Can anybody give a good reason? I'm all ears because I can give three obvious disadvantages:

  • They're damn slow.
  • People don't really check that the Markov chains have converged. (Ideally, you should do this by formal statistics like effective sample size, but most people just eyeball the trace and the scientific journals don't require formal tests.)
  • Nobody checks how the prior affects the results. Again, the journals don't require you to do this, and you just use the prior which gives the best convergence.

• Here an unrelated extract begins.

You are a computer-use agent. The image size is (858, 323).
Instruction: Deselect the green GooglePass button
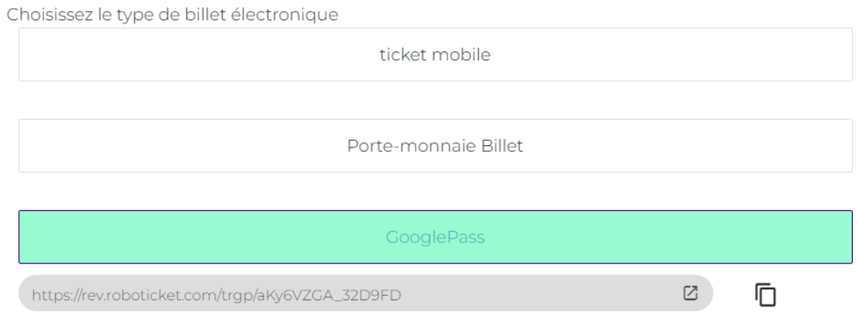tap(436, 237)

I think that Bayesian methods should be dumped out of the window and replaced by the good old maximum likelihood. Show me that I'm wrong!

Link to comment
Share on other sites

I learnt classical stats so i'm in no position to defend Bayesian approaches, but i'm not sure we need to dump Bayesian techniques. They are both tools and some jobs may be better suited to one or the other. I know there are a lot of physicists on this site so i wonder what they would make of a Bayesian approach to something like quantum theory.

Also, something i've never understood: both approaches are consistent with the Kolmogorov axioms, so in what sense are they really different at a fundamental level?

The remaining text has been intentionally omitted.